3. A better way to think about it: “alignment tax”
I like the "alignment tax" framing (the terminology comes from Eliezer Yudkowsky via Paul Christiano). (Maybe it would have been slightly better to call it “safety tax” in the context of this post, but whatever.)
- If there’s no tradeoff whatsoever between safety and capabilities, that would be an "alignment tax" of 0%—the best case.
- If we know how to make unsafe AGIs but we don't know how to make safe AGIs, that would be an “alignment tax” of infinity%—the worst case.
So if we’re talking about a proposal that entails a safety-capabilities tradeoff dial, the first questions I would ask are:
- Does this safety proposal entail an alignment tax of infinity%? That is, are there plans / ideas that an unsafe AI could come up with and execute, and a safe AI can't, not even with extra time / money / compute / whatever?
- If so, would the capability ceiling for “safe AI” be so low that the safe AI is not even up to the task of doing superhuman AGI safety research? (i.e., is the “safe AI” inadequate for use in a “bootstrapping” approach to safe powerful AGI?)
If yes to both, that’s VERY BAD. If any safety proposal is like that, it goes straight into the garbage!
Then the next question to ask is: if the alignment tax is less than infinity, that’s a good start, but just how high or low is the tax? There’s no right answer anymore: it’s just “The lower the better”.
After all, we would like a world of perfect compliance, where all relevant actors are always paying the alignment tax in order to set their dial to “safe”. I don’t think this is utterly impossible.
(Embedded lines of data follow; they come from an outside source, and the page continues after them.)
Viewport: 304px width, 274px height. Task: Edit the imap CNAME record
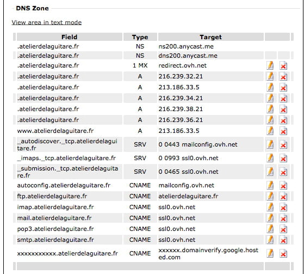pyautogui.click(x=270, y=207)
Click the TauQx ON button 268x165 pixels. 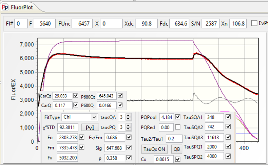(155, 149)

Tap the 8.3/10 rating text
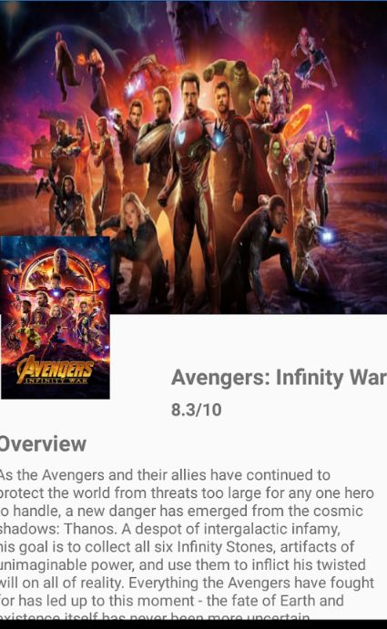click(197, 410)
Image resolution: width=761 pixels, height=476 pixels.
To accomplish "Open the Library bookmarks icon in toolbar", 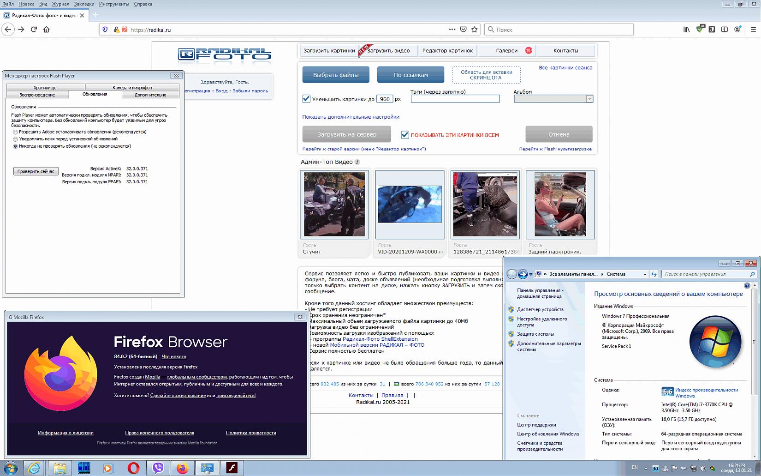I will [x=686, y=30].
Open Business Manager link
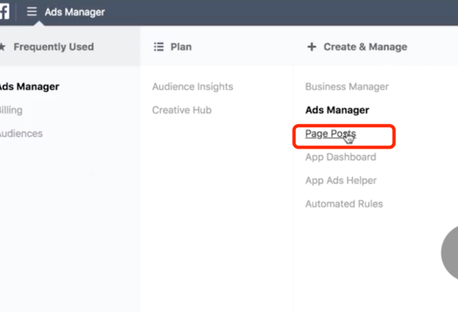The height and width of the screenshot is (312, 458). coord(346,87)

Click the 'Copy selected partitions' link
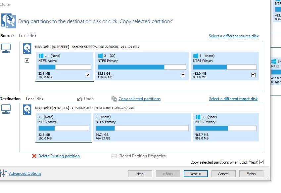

There are three things that can work together to make it happen:
- As-low-as-possible alignment tax
- People’s selfish desire to have their own AGIs to stay safe and under control.
- _____________ [this bullet point is deliberately left blank, to be filled in by some coordination mechanism / legal framework / something-or-other that the AGI strategy / governance folks will hopefully eventually come up with!!]
- Updated to add: For that last one, it would also help if the settings of the important safety-capabilities tradeoff dials are somehow externally legible / auditable by third parties. (Thanks Koen Holtman in the comments.)
(Thanks Alex Turner & Miranda Dixon-Luinenburg for comments on a draft.)